**EXERCISE PROMPT**: "Comment (28, 2104)" appears in one line of the records below. Output that line and each one after it, exactly, through the last line.

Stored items

--*--

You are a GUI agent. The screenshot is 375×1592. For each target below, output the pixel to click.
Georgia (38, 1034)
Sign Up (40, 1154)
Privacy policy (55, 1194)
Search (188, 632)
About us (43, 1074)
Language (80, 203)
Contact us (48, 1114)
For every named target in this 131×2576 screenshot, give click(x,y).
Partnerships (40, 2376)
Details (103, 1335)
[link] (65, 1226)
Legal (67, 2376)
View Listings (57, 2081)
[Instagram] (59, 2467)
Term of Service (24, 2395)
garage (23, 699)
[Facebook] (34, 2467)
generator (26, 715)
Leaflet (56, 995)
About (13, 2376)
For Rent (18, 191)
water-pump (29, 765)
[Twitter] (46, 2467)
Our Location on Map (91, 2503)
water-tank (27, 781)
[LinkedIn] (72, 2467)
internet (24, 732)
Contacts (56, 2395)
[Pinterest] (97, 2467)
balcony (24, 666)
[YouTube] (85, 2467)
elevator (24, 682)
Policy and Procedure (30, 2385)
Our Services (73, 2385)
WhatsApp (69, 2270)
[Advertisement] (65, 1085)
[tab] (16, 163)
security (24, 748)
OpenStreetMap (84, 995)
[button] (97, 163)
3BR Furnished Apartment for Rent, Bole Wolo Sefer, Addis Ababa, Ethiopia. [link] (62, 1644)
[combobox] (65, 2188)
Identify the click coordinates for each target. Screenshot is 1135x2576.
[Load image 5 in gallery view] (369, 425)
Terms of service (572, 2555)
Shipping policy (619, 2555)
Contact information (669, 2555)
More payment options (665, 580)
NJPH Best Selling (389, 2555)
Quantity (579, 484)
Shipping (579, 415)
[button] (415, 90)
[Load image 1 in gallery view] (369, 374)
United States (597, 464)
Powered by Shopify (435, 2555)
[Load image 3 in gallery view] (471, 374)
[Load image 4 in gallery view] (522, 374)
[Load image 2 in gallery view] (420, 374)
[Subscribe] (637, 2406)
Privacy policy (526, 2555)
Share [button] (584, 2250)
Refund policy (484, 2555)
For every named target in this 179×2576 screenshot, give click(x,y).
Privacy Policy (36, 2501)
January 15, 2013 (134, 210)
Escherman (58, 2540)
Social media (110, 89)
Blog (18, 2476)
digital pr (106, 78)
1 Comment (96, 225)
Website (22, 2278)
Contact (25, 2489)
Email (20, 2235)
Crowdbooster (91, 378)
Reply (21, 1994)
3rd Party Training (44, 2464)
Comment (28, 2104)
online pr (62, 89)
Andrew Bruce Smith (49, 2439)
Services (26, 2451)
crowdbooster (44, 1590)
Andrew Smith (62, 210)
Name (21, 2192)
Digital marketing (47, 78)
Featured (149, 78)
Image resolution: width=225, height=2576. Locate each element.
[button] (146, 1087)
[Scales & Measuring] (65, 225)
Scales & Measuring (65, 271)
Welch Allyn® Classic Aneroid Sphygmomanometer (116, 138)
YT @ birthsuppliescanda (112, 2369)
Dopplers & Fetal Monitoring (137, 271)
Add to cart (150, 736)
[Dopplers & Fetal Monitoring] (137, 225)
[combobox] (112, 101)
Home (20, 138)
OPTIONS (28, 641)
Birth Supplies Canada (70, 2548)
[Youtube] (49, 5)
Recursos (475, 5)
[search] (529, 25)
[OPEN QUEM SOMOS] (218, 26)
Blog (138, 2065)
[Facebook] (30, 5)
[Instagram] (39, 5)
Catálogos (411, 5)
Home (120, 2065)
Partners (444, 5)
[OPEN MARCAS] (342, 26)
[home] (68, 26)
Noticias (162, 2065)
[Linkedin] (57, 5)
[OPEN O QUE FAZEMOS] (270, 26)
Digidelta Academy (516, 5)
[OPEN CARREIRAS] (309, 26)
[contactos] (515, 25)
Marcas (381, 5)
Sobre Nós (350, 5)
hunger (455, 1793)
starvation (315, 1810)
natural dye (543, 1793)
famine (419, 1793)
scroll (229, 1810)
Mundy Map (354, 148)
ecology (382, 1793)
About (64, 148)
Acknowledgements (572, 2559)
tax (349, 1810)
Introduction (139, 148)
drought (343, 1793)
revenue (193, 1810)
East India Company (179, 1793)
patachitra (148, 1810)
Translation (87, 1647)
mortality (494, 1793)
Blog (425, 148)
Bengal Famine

--*--

**ANSWER TO THIS PROBLEM**:
Comment (28, 2104)
online pr (62, 89)
Andrew Bruce Smith (49, 2439)
Services (26, 2451)
crowdbooster (44, 1590)
Andrew Smith (62, 210)
Name (21, 2192)
Digital marketing (47, 78)
Featured (149, 78)
Image resolution: width=225, height=2576. Locate each element.
[button] (146, 1087)
[Scales & Measuring] (65, 225)
Scales & Measuring (65, 271)
Welch Allyn® Classic Aneroid Sphygmomanometer (116, 138)
YT @ birthsuppliescanda (112, 2369)
Dopplers & Fetal Monitoring (137, 271)
Add to cart (150, 736)
[Dopplers & Fetal Monitoring] (137, 225)
[combobox] (112, 101)
Home (20, 138)
OPTIONS (28, 641)
Birth Supplies Canada (70, 2548)
[Youtube] (49, 5)
Recursos (475, 5)
[search] (529, 25)
[OPEN QUEM SOMOS] (218, 26)
Blog (138, 2065)
[Facebook] (30, 5)
[Instagram] (39, 5)
Catálogos (411, 5)
Home (120, 2065)
Partners (444, 5)
[OPEN MARCAS] (342, 26)
[home] (68, 26)
Noticias (162, 2065)
[Linkedin] (57, 5)
[OPEN O QUE FAZEMOS] (270, 26)
Digidelta Academy (516, 5)
[OPEN CARREIRAS] (309, 26)
[contactos] (515, 25)
Marcas (381, 5)
Sobre Nós (350, 5)
hunger (455, 1793)
starvation (315, 1810)
natural dye (543, 1793)
famine (419, 1793)
scroll (229, 1810)
Mundy Map (354, 148)
ecology (382, 1793)
About (64, 148)
Acknowledgements (572, 2559)
tax (349, 1810)
Introduction (139, 148)
drought (343, 1793)
revenue (193, 1810)
East India Company (179, 1793)
patachitra (148, 1810)
Translation (87, 1647)
mortality (494, 1793)
Blog (425, 148)
Bengal Famine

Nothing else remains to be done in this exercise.